Novel mutation in Patients with Microcephalic Osteodysplastic Primordial Dwarfism Type II (MOPD II)

Background A rare type of autosomal recessive skeletal disorder known as microcephalic osteodysplastic primordial dwarfism (MOPD) type II causes a wide range of clinical abnormalities, including skeletal dysplasia, microcephaly, abnormal skin pigmentation, Insulin resistance, typical facial features and severe tooth deformities. Owing to the diverse nature of MOPD disorders and common clinical characteristics of the Primordial dwarfism (PD) subtypes, mutation analysis is deemed essential for the precise diagnosis and validation of MOPD II. Here, Solo whole-exome sequencing (WES) and GAP-PCR were utilized to find relevant genetic variant(s) in three suspected MOPD patients.
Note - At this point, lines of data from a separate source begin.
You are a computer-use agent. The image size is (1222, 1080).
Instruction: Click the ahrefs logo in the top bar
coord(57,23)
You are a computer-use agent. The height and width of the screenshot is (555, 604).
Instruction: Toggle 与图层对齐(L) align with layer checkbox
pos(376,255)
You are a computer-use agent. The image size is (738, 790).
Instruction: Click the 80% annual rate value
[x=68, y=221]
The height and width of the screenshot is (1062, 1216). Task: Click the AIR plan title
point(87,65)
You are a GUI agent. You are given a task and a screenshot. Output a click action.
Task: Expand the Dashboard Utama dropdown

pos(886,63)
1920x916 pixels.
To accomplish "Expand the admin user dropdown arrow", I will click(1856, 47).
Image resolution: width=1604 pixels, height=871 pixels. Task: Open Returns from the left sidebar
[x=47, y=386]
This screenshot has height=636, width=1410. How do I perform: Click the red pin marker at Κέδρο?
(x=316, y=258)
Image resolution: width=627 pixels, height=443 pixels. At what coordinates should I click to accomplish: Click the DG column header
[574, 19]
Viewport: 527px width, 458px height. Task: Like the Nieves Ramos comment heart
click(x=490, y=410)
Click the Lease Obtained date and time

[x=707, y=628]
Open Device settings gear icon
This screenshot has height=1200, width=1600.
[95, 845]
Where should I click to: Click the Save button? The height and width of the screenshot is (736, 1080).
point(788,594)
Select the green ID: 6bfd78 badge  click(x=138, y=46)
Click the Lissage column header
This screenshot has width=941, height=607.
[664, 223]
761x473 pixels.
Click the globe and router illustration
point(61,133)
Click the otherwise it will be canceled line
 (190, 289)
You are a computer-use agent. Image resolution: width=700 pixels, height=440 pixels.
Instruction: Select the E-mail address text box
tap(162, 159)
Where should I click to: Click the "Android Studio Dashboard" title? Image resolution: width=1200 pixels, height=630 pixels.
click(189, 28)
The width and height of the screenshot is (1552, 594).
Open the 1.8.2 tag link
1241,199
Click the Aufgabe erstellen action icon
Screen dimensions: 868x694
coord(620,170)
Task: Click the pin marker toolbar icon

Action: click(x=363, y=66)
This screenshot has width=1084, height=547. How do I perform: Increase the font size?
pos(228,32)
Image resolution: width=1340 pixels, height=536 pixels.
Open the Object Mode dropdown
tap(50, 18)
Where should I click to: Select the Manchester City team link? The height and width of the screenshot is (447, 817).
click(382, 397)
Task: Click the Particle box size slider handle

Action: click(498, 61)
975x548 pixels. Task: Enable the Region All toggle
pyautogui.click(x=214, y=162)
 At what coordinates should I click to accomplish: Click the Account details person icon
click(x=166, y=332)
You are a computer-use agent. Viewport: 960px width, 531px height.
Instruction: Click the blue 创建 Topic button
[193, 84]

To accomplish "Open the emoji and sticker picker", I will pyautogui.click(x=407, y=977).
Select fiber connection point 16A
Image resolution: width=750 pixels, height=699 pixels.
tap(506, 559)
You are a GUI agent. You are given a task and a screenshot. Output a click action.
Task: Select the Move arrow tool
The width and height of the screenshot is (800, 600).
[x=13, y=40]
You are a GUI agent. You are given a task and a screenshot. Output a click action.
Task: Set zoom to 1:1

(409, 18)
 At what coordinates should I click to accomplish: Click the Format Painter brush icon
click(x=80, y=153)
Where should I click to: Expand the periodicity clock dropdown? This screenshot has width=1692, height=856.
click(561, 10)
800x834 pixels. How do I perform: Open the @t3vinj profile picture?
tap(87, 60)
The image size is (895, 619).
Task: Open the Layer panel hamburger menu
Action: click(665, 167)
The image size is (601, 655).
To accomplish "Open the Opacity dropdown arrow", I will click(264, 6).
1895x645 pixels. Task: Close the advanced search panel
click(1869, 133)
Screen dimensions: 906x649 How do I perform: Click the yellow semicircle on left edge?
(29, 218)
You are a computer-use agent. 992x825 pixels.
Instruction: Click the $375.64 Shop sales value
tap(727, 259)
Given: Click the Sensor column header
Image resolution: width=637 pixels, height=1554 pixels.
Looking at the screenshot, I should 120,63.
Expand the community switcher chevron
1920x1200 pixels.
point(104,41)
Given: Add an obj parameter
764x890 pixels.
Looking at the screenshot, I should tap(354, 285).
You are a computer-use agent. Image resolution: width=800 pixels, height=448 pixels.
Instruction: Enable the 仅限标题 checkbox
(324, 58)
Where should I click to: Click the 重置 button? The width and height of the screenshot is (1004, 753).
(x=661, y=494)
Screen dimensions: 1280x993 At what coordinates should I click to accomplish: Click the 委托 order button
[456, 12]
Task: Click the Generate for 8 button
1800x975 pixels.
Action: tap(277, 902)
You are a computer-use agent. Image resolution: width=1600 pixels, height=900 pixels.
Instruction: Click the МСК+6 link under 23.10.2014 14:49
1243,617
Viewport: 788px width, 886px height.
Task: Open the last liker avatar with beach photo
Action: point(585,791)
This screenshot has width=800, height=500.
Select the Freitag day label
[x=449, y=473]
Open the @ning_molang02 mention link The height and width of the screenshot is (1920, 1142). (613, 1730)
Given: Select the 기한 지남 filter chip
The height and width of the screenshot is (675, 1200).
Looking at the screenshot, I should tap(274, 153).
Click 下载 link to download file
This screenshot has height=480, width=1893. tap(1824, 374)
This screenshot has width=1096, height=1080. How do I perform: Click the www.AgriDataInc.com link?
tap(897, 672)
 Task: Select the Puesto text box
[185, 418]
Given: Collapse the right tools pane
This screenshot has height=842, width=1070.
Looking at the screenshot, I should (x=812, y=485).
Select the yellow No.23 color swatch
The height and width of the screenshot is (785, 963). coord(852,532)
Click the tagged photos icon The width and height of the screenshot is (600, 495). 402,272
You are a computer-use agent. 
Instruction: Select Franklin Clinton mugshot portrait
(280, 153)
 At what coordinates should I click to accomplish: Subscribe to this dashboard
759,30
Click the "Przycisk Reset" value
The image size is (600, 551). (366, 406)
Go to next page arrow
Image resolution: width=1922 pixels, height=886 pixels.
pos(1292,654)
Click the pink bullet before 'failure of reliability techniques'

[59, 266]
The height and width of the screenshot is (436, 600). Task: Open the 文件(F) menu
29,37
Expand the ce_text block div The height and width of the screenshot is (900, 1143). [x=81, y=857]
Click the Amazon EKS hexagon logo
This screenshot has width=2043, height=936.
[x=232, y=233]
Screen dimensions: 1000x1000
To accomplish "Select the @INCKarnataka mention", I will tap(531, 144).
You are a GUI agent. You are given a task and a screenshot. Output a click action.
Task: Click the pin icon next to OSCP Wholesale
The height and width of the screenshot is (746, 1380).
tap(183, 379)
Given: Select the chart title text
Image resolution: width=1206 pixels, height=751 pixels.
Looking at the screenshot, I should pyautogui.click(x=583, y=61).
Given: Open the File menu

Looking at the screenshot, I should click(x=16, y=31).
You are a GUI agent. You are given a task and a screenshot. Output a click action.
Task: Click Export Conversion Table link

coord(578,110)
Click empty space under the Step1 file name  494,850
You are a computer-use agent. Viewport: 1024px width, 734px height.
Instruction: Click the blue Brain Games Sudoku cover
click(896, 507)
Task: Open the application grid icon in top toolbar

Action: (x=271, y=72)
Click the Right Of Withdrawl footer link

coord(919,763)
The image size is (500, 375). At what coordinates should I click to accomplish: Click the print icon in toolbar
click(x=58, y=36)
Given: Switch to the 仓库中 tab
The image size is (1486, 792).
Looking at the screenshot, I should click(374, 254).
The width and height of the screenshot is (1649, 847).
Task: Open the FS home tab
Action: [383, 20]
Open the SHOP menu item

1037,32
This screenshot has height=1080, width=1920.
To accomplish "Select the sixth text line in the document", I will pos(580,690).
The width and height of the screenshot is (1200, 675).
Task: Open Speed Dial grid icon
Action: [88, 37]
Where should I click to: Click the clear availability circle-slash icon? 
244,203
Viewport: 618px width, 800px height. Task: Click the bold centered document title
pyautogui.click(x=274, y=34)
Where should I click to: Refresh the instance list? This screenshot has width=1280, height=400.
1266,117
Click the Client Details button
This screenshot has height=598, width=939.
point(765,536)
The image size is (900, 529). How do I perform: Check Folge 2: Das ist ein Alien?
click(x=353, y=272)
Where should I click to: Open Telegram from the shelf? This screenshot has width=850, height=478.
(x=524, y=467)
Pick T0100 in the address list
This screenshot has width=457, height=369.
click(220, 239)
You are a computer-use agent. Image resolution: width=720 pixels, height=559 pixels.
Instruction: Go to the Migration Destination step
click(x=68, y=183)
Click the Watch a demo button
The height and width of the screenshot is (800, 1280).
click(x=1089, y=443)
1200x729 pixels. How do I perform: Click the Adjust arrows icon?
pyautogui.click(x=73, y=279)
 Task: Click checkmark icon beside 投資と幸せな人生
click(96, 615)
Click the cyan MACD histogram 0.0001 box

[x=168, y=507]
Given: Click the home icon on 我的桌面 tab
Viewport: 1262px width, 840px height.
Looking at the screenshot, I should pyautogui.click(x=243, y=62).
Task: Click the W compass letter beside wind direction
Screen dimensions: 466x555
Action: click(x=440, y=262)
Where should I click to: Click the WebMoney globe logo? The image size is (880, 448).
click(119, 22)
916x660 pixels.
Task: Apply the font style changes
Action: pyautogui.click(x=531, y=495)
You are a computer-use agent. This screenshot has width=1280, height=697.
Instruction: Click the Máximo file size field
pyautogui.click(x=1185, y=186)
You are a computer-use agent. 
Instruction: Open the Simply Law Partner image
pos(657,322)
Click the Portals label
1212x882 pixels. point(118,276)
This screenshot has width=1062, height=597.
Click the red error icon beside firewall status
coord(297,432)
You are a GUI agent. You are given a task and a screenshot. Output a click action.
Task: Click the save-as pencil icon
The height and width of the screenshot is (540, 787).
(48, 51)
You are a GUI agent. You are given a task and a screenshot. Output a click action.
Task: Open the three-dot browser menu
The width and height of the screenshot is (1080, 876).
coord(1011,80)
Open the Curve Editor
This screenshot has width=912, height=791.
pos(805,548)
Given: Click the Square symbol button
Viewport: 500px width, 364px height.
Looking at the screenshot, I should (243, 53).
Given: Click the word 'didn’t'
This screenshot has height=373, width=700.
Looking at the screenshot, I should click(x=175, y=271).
Method We assessed clinical characteristics of three Iranian patients with hallmarks of MOPD. There were two girls, ages 3 and 4, and a 2-year-old boy. All patients were the results of consanguineous marriages and referred to us from different provinces of Iran. WES was performed and the resulted variants were prioritized according to the standard filtration. In the next step, Sanger sequencing confirmation was conducted for validation of the derived variants by WES in the patients and their parents. Finally, we set up a GAP-PCR, based on conflicting results between WES and Sanger sequencing in one of the patients. Results Our results revealed a novel homozygous deletion (384bp) harboring exon 19 of PCNT in a 2-year-old boy. Additionally, we found a nonsense homozygous variant in PCNT gene (c.2812 C > T, p.Gln 938*) in two other patients. This pathogenic variant was clinically reported previously. Conclusion Reporting a novel deletion in PCNT gene leads to improvement in genetic testing services, including PND and pre-implantation genetic diagnosis (PGD) for MOPDII.